Well, as the title suggests, we finally made it to the Jewish Quarter. However, not before we made a bit of a detour down to the river. It was such a beautiful day that we couldn’t resist getting on the water and cruising down the river. The hour long cruise took us along much of the same ground that we covered on land but with a different perspective from the water. The commentary also filled in some of the blanks as to what some of the buildings were called. We saw the large metronome at Letna Park which was the original location of the large Stalin statue of granite. This statue was unveiled in 1955 but was demolished in 1962 after the atrocities of Stalin were revealed to the world. We floated past a number of government buildings and the ancient hydro electric plant that produces enough power for all the street lights of of Prague. It was a nice, relaxing start to the afternoon.
The Jewish Quarter is very interesting. Our ticket included four synagogues, the Old Jewish Cemetery and the Celebration Hall. Each synagogue contains Jewish artifacts, books and teachings from different eras of Jewish life. The Jews have inhabited the Czech Republic (formerly Bohemia and Moravia) for over 1000 years. Throughout the centuries the Christian churches and ruling dynasties have harassed and persecuted this population. From 1918 until 1938, the 350,000 Czech Jews were finally able to enjoy unprecedented freedom, equality and safety. This social position was short lived however, with the advent of the Nazis, the Holocaust and Communism. There are currently only about 4000 Jews living in Czech Republic.
The Celebration Hall contains information and artifacts on the Jewish Burial Society. It was interesting to find that these societies still exist throughout Europe and the United States. Their main function is to ensure that the bodies of deceased Jews are prepared for burial according to Jewish tradition and are protected from desecration, willful or not, until burial. Two of the main requirements are the showing of proper respect for a corpse, and the ritual cleansing of the body and subsequent dressing for burial. The Hall contained a number of paintings depicting burial rituals in the 17th century as well as silver basins for cleansing and purification. silver cleaning tools (combs and nail files), and linen burial garments.
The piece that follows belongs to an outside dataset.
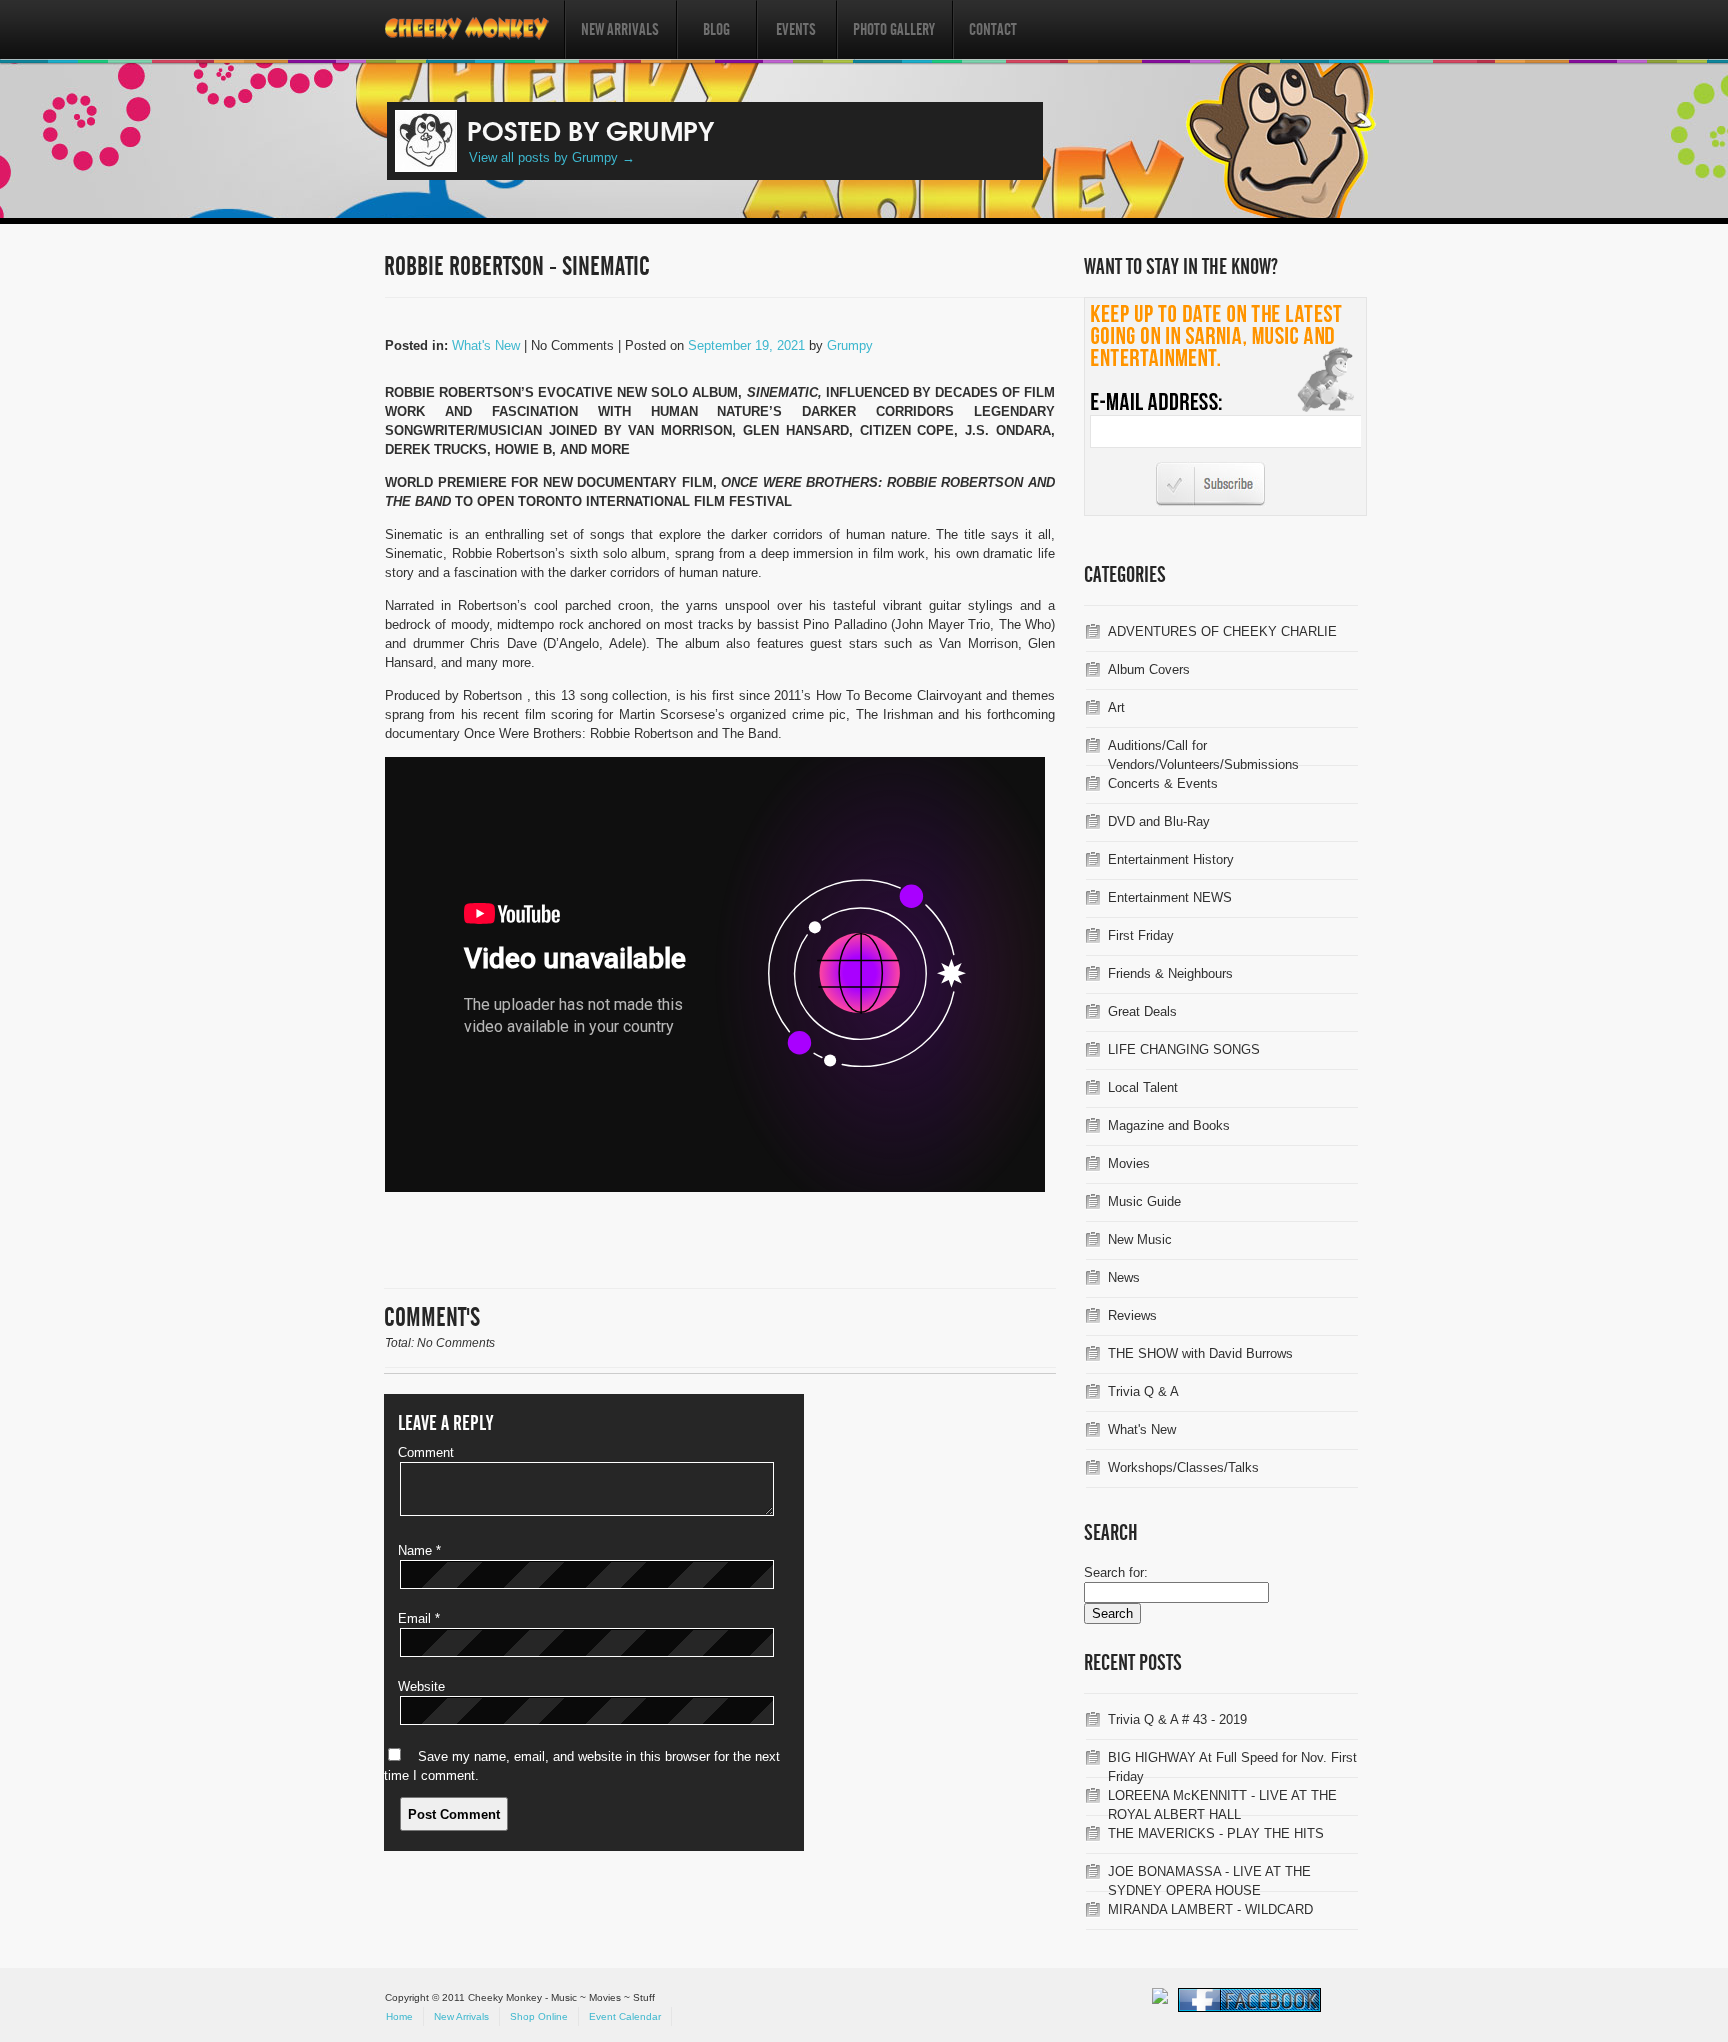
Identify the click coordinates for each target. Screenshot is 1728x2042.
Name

The Old Jewish Cemetery is one of the largest of its kind in Europe and one of the most important Jewish historical monuments in Prague. It served its purpose from the first half of 15th century until 1786. It is home to approximately 12,000 tombstones but many more burials have taken place there. As there was no other area allocated to the Jews to bury their dead during this time, graves were layered on top of each other. As a result, the entire graveyard is many feet higher than street level.
Though most of the Jewish Quarter was demolished before World War I due to overcrowding, lack of sewage and water systems, the buildings constructed within this area since then have been well preserved. Walking along the pretty streets you can almost forget the horrors of what happened here not that many years ago.
From the Jewish Quarter we headed back to Old Town to enjoy one last Prague Hotdog before heading back to the apartment. We are off to Krakow tomorrow for a couple of days. Looking forward to trying some Polish cuisine!!
Since it was such a beautiful sunny day we had our lunch in front of the statue of John Hus, a church reformer (depending on which side of the fence your were standing) from the fifteenth century. He was born and became a priest in Bohemia which is now part of the Czech Republic. He was granted safe passage from the Holy Roman Emperor to defend his writings at the Council of Constance in Germany where he was imprisoned and burned at the stake. Consequently his death set off a bit of a war and John Hus became a national hero.
The River Cruise.
The Pinkasova Synagoga. Here we found wall after wall of names of Jewish families, 80,000 in total, who perished under the Nazis.
Some pictures from inside the Spanish Synagogue. Col and I very much enjoyed touring the Synagogues. Such a rich and long history riddled with so much pain and suffering.
The Old Jewish Graveyard.
An organ is not something you will see in many Synagogues, but during the Enlightenment period some were added.
The Haskalah, or Jewish Enlightenment, was an intellectual movement in Europe that lasted from approximately the 1770s to the 1880s. The Haskalah was inspired by the European Enlightenment but had a Jewish character. Literally, Haskalah comes from the Hebrew word sekhel, meaning “reason” or intellect” and the movement was based on rationality. It encouraged Jews to study secular subjects, to learn both the European and Hebrew languages, and to enter fields such as agriculture, crafts, the arts and science. The maskilim (followers of the Haskalah) tried to assimilate into European society in dress, language, manners and loyalty to the ruling power. The Haskalah eventually influenced the creation of both the Reform and Zionist movements.